Тревенен сказал: «Ваши покои готовы, сэр Ричард. Если вам что-то понадобится, я постараюсь это предоставить». Его глубоко посаженные глаза скользнули по сюртуку Болито и медали Нила на его шее. Не обошли вниманием и наградной меч.
«Возможно, вы захотите встретиться с моими офицерами, когда вам будет удобно?»
Болито спокойно посмотрел на него. «До Кейптауна долгий путь, капитан Тревенен. Надеюсь, я успею встретиться со всеми людьми, включая Джека, до этого». Он говорил, не повышая голоса, но заметил, как глубоко посаженные глаза вспыхнули, словно он выкрикнул оскорбление.
Капитан снял шляпу и крикнул: «Ура сэру Ричарду Болито! Ура! Ура!»
Наблюдавшие за ним матросы и младшие офицеры громко отреагировали. Но в их словах не было ни жизни, ни тепла, и когда ликование стихло, он вспомнил команду гички.
Именно тогда он впервые увидел Олдэя. Тот стоял рядом с здоровенным восемнадцатифунтовым мужчиной, каким-то образом выделяясь среди остальных в своём элегантном сюртуке с позолоченными пуговицами.

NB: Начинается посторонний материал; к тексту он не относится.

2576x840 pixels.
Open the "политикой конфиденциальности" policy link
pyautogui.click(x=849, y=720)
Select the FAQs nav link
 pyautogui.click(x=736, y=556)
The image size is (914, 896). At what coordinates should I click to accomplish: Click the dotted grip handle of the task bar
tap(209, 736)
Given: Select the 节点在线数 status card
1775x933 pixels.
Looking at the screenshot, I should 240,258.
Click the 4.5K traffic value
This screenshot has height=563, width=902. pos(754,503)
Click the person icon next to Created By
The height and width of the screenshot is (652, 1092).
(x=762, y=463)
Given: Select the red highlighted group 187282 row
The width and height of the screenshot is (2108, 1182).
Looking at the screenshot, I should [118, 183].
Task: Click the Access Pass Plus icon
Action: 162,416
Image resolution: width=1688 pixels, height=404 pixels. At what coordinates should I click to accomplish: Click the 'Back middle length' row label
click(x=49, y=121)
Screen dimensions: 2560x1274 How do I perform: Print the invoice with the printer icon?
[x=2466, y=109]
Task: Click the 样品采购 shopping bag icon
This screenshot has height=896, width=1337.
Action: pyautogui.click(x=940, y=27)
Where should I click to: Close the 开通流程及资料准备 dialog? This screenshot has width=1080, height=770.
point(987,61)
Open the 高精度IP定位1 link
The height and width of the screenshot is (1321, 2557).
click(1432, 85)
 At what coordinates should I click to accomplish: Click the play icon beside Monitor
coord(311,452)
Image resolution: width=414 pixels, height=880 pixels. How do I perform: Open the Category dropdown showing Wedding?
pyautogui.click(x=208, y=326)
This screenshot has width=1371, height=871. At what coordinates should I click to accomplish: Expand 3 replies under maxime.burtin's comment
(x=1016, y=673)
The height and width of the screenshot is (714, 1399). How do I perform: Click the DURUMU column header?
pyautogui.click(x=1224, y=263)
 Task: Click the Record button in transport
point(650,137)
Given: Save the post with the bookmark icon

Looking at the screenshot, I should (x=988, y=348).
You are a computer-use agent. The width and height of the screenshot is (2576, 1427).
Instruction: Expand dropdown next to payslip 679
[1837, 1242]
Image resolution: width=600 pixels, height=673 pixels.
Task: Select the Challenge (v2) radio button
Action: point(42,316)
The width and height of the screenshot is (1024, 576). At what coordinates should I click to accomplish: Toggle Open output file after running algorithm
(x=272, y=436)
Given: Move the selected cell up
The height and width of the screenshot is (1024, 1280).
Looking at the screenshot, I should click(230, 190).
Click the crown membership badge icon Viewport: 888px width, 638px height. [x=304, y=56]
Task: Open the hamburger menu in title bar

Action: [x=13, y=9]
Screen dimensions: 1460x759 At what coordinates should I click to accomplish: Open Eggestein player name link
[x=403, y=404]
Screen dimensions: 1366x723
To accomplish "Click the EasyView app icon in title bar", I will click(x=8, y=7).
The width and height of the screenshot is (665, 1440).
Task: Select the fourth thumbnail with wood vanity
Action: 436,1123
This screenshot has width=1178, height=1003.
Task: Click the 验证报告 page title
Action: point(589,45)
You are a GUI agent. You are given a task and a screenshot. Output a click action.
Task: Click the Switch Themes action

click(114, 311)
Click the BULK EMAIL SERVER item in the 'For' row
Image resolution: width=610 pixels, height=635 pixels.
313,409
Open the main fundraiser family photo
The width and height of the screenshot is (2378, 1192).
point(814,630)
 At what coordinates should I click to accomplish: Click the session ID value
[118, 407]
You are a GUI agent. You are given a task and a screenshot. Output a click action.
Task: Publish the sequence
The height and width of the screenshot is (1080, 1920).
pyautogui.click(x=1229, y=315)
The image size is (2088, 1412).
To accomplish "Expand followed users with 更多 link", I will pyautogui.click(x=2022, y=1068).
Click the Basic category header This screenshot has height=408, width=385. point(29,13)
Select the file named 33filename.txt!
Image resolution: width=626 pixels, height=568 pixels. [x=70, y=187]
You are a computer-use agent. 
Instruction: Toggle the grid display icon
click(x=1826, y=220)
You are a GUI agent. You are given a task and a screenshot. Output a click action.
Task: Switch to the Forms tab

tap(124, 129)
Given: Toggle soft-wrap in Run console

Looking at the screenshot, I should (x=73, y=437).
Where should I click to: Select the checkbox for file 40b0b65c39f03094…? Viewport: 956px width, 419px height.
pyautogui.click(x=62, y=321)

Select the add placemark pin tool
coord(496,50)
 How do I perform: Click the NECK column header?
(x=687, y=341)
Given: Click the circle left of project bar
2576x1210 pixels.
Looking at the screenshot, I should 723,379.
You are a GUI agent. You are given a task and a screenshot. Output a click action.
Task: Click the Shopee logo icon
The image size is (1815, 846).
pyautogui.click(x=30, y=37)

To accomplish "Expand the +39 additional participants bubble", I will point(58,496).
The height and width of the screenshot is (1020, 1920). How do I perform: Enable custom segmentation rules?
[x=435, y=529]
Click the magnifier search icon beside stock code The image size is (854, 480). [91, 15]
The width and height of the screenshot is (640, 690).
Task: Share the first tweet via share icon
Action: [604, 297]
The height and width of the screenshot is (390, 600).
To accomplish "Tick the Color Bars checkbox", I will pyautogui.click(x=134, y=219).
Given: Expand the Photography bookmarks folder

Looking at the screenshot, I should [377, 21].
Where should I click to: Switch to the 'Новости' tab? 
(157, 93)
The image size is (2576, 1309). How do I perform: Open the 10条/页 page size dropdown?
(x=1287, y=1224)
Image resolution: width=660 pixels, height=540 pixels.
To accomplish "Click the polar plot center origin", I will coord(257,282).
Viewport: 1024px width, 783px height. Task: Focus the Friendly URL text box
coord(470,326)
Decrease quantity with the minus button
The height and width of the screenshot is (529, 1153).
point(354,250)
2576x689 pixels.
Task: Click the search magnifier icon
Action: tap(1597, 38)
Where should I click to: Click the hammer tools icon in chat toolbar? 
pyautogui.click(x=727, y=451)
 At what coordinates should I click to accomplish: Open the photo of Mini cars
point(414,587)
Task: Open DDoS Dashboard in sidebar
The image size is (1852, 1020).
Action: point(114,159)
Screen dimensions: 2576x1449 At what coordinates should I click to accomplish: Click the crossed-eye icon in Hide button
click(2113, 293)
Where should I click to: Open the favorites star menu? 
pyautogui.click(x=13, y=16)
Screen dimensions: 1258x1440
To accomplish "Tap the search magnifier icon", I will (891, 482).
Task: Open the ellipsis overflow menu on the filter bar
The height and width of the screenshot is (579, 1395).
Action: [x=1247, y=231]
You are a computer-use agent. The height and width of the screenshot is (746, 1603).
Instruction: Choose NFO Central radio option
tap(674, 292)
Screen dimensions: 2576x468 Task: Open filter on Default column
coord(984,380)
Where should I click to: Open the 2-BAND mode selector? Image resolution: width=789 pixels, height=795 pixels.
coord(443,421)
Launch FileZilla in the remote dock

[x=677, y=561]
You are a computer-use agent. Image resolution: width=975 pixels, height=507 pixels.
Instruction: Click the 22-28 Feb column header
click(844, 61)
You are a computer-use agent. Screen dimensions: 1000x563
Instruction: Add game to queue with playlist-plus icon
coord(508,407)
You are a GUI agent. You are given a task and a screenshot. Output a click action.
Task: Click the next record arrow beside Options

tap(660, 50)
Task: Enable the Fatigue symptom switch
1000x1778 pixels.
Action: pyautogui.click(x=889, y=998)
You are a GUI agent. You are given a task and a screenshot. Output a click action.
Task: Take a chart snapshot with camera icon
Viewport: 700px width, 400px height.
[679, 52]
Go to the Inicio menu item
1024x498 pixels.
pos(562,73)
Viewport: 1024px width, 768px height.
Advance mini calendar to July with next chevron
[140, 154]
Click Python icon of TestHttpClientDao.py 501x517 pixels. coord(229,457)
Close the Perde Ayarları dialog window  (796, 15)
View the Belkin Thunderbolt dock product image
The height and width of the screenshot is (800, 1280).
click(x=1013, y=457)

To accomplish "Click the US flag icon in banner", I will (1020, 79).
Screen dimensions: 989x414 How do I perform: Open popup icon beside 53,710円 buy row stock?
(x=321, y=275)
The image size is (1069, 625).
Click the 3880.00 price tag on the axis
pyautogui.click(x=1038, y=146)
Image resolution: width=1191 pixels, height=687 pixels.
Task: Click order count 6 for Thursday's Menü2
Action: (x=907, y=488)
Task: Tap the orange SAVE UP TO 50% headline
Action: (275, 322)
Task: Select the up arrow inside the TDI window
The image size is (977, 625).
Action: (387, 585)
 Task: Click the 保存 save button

На широкой палубе фрегата их взгляды встретились и задержались. Лишь тогда Олдэй едва заметно покачал головой.
Это все, что ему было нужно.
7. Конфронтации
Болито стоял на галерее каюты, прикрывая глаза от отражённого света, и изучал внушительную глыбу Гибралтарской скалы. «Валькирия», несмотря на свои размеры, прошла быстро, всего за пять дней, и могла бы сделать это быстрее, если бы не необходимость оставаться в компании с захваченным французским фрегатом, переименованным в «Лаэрт». Он едва различал её сквозь ленивую дымку, висевшую над оживлённой якорной стоянкой, словно пороховой дым, нарисованный художником. Если он был прав насчёт «Баратта», знал ли он уже об отплытии своего старого корабля из Англии под новым именем? Вполне вероятно, подумал он. Их светлости, вероятно, сохранили бы прежнее название, но в списке флота уже значился «Тритон», так что всё было решено.